A minha floresta ao lado da VCI
A minha floresta não é floresta nenhuma, mas aquilo a que as pessoas da cidade podem recorrer para ter uma dose diária de verde, sem ter de viajar quilómetros para chegar a um local onde, no equilíbrio entre natureza e homem, a primeira tenha ainda alguma coisa a dizer.
A minha floresta tem hora marcada, tem caminhos demarcados, caminhantes de todos os dias e aulas de krav maga. A minha floresta tem sobreiros, castanheiros, pinheiros, bichos vários, das pegas às processionárias, e até uma queda de água. A minha floresta é abrigo para famílias, namorados, um ocasional sem-abrigo e, de quando em vez, sessões de bruxaria. Na minha floresta há estações do ano como em todas, com folhas caídas no Outono certo e flores a florescer quando manda a natureza. Mas também tem homens com máquinas e ancinhos que, por vezes, baralham isto tudo.
A minha floresta, como já devem ter entendido, não é floresta nenhuma, mas um jardim público que é aquilo a que as pessoas da cidade podem recorrer para ter uma dose diária de verde, sem ter de viajar quilómetros para sair do urbano, ultrapassar o suburbano e chegar a um local onde, no equilíbrio entre natureza e homem, a primeira tenha ainda alguma coisa a dizer. Terapia altamente recomendável, mesmo que estas florestas tenham tendência para fechar durante as pandemias, o que não acontece com as florestas reais.

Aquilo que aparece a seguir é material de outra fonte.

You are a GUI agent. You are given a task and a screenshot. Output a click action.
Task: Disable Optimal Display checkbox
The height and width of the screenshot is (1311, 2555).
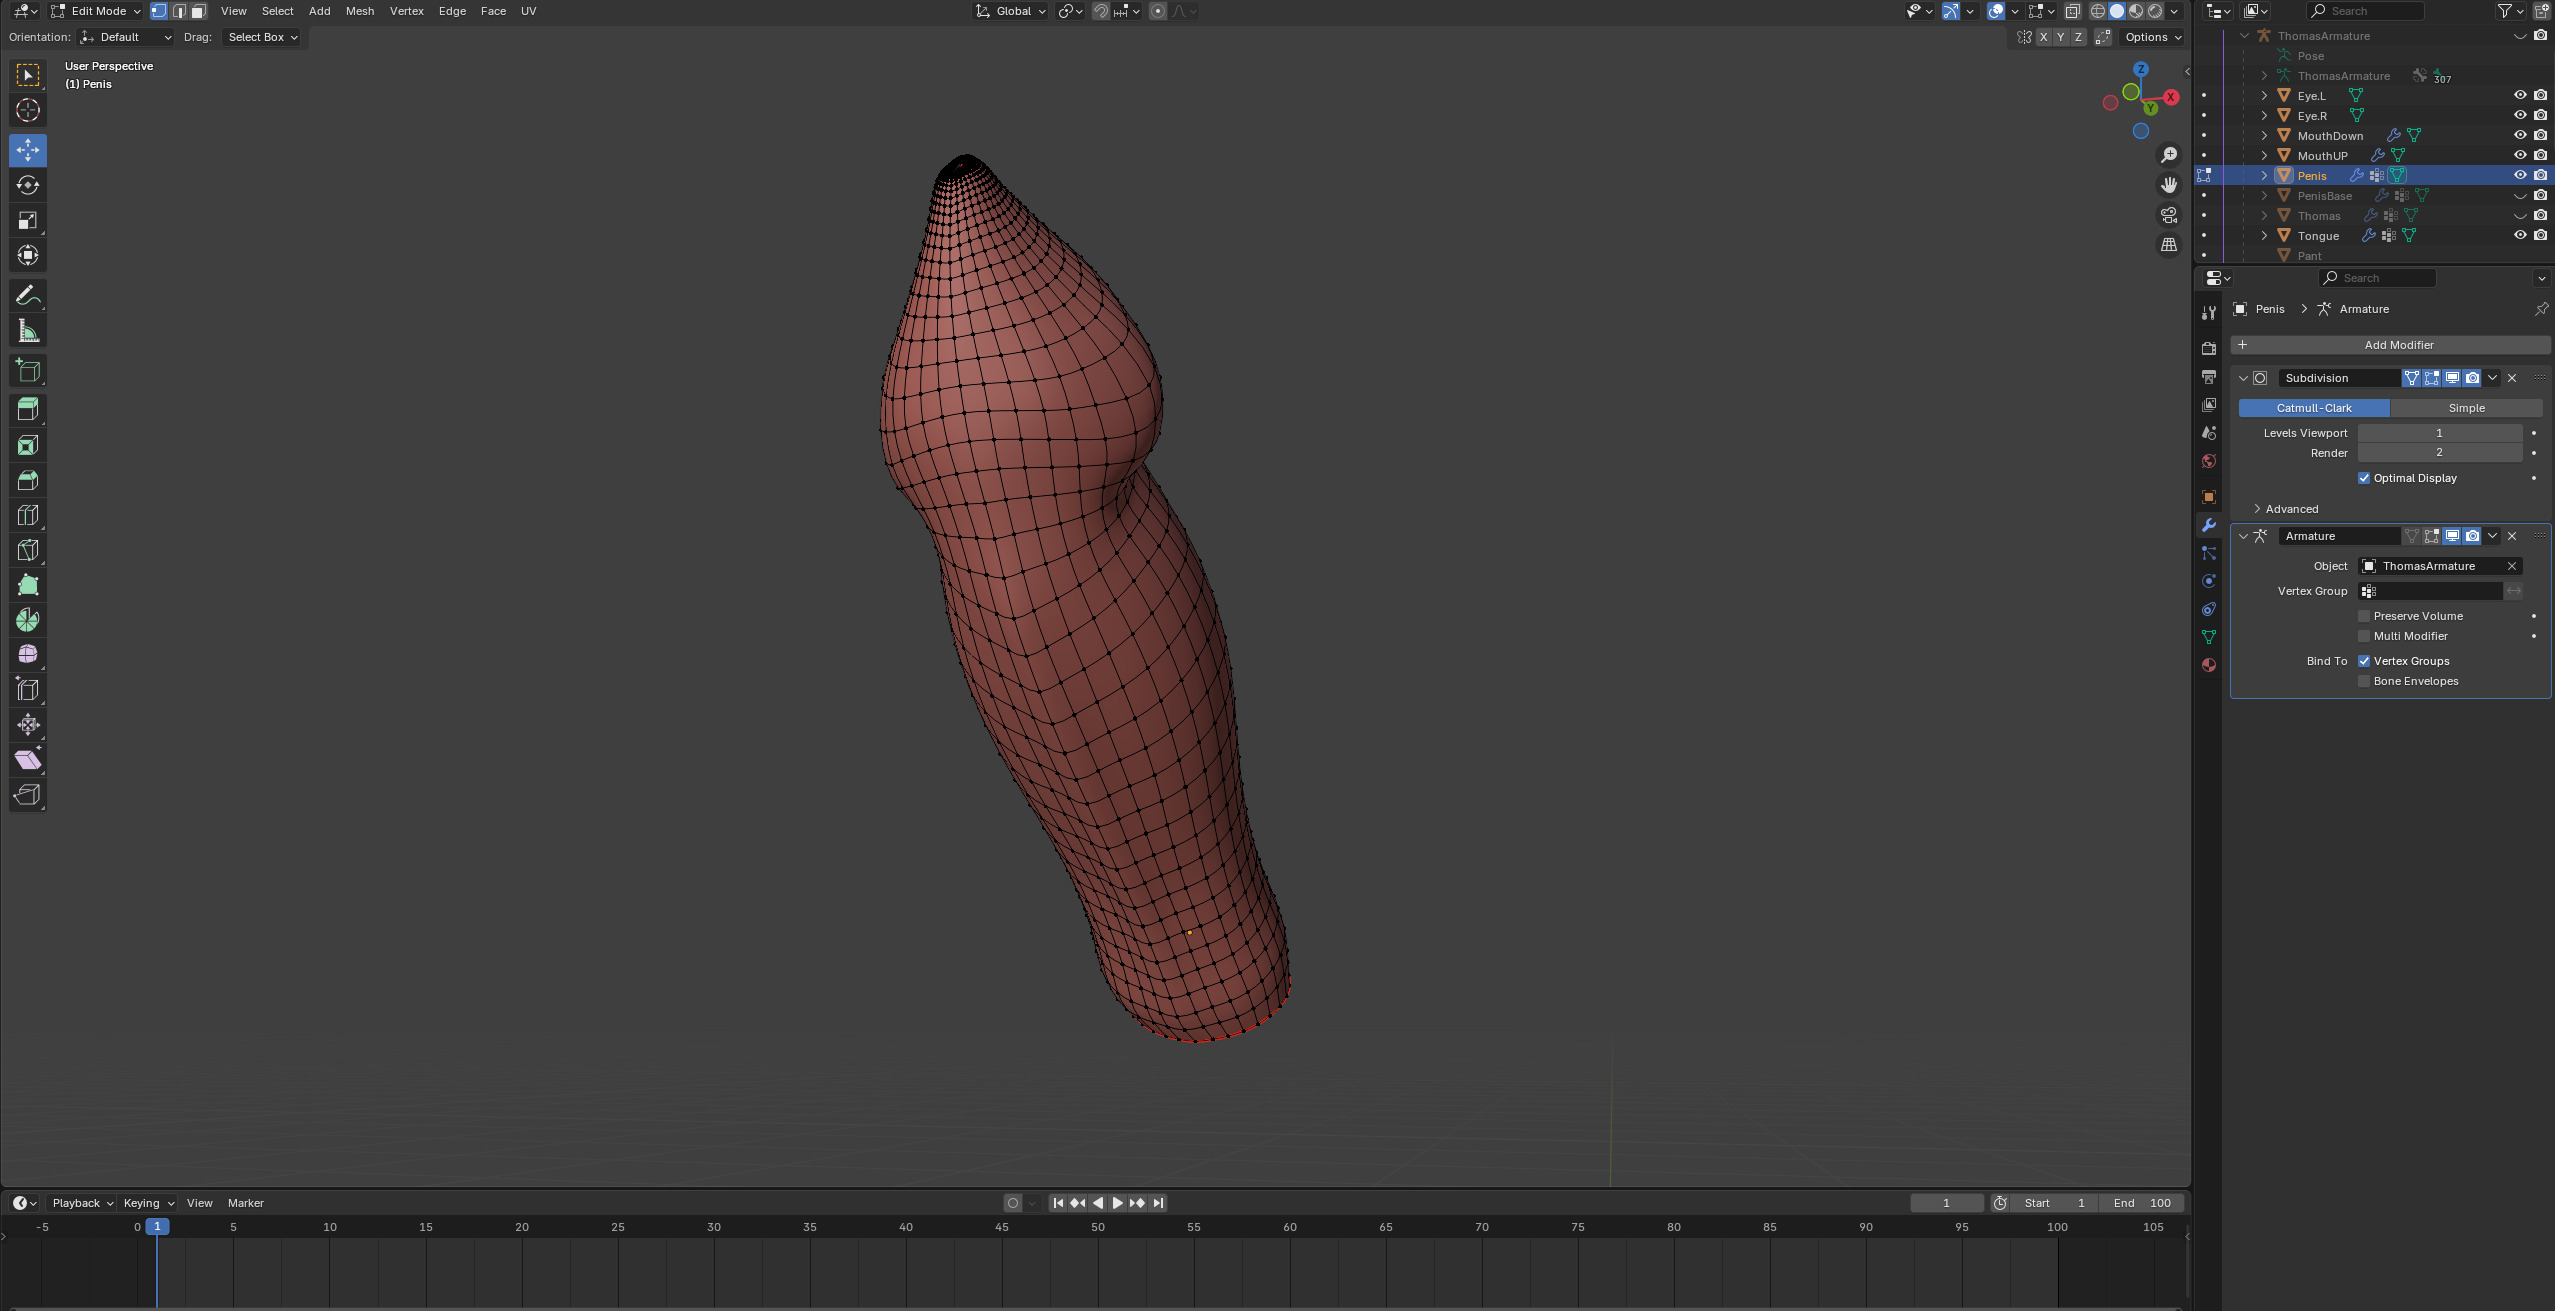2364,478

A minha dose de bucolismo mora ali, mesmo ao lado da Via de Cintura Interna do Porto, numa das principais saídas da cidade e chama-se Parque do Covelo. Tem parque infantil relvado, uma quinta em ruínas com a sua capela privativa e bancos para os mais velhos passarem a tarde, como muitos jardins. Mas também tem um espaço onde, retirando os arruamentos e as intervenções dos jardineiros, a natureza parece ter sido mais ou menos deixada à sua sorte. Não, não é uma floresta, mas anda lá suficientemente perto para, com jeito e alguma capacidade introspectiva, conseguirmos encontrar aqueles bocadinhos de serenidade em que, sentados na relva, ou sobre a caruma, aninhados entre dois blocos de granito, de olhos postos nas ramadas, os ouvidos sintonizados para que o vento se sobreponha ao trânsito, conseguimos transportar-nos para alguns desses espaços ancestrais, bem incrustados na nossa memória.
Com um pouco mais de verde e terra húmida, estou de regresso à Portela do Homem, serra do Gerês, em cima de uma montada imaginária onde chocalha a minha espada de cavaleiro medieval. Do outro lado do monte, entre trechos mais densos de vegetação e descampados, nas fraldas dos Cornos da Fonte Fria, Pitões das Júnias, sigo o percurso de quem, a salto, teve de fugir para não lutar numa guerra odiosa em outras matas, bem mais quentes. Mais a sul, em terras de Arouca, serra da Freita, volto a mirar a frecha da Mizarela, onde todo o dramatismo me faz pensar em suevos, godos e visigodos, gente assim, com nomes de encher a boca. E se vos contasse dos condes e condessas, reis e marqueses que vi passar pela serra de Sintra ou daquela dama de branco, certamente febril, que um dia entrevi a vaguear pela mata do Buçaco...
Deitado no Covelo, terreno que, durante o Cerco do Porto, liberais e absolutistas disputaram palmo a palmo, posso regressar às florestas da minha infância, onde o gosto pela história me fez povoá-las com os tempos que já não posso conhecer. É sobretudo essa marca de intemporalidade, que faz da floresta espaço natural para qualquer período histórico, que transforma a floresta na melhor casa para os meus sonhos. Mesmo aqui, na quinta do Covelo, paredes-meias com a VCI, posso fugir ao meu tempo e piscar o olho à eternidade.